** Opening Extracted records block **

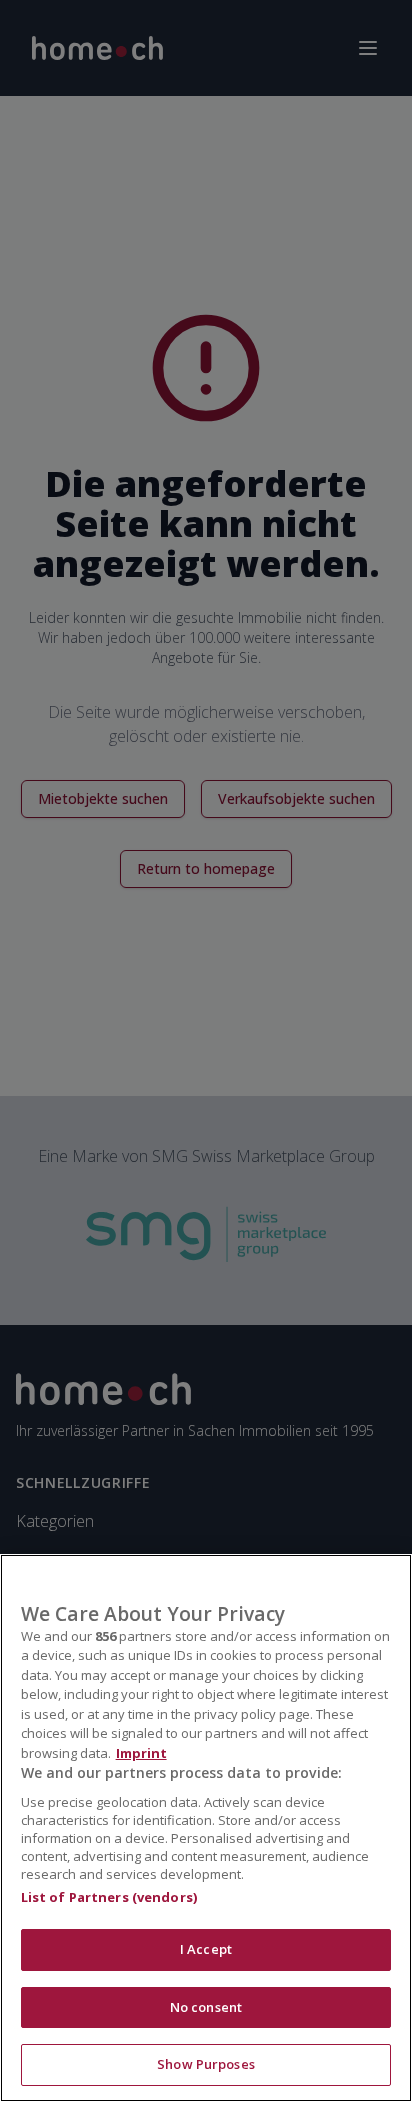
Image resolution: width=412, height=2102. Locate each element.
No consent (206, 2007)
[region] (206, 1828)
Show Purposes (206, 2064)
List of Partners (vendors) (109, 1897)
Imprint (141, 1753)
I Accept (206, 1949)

** Closing Extracted records block **

Repeat every entry exactly, but leave out the pictures.

Image resolution: width=412, height=2102. Locate each element.
No consent (206, 2007)
[region] (206, 1828)
Show Purposes (206, 2064)
List of Partners (vendors) (109, 1897)
Imprint (141, 1753)
I Accept (206, 1949)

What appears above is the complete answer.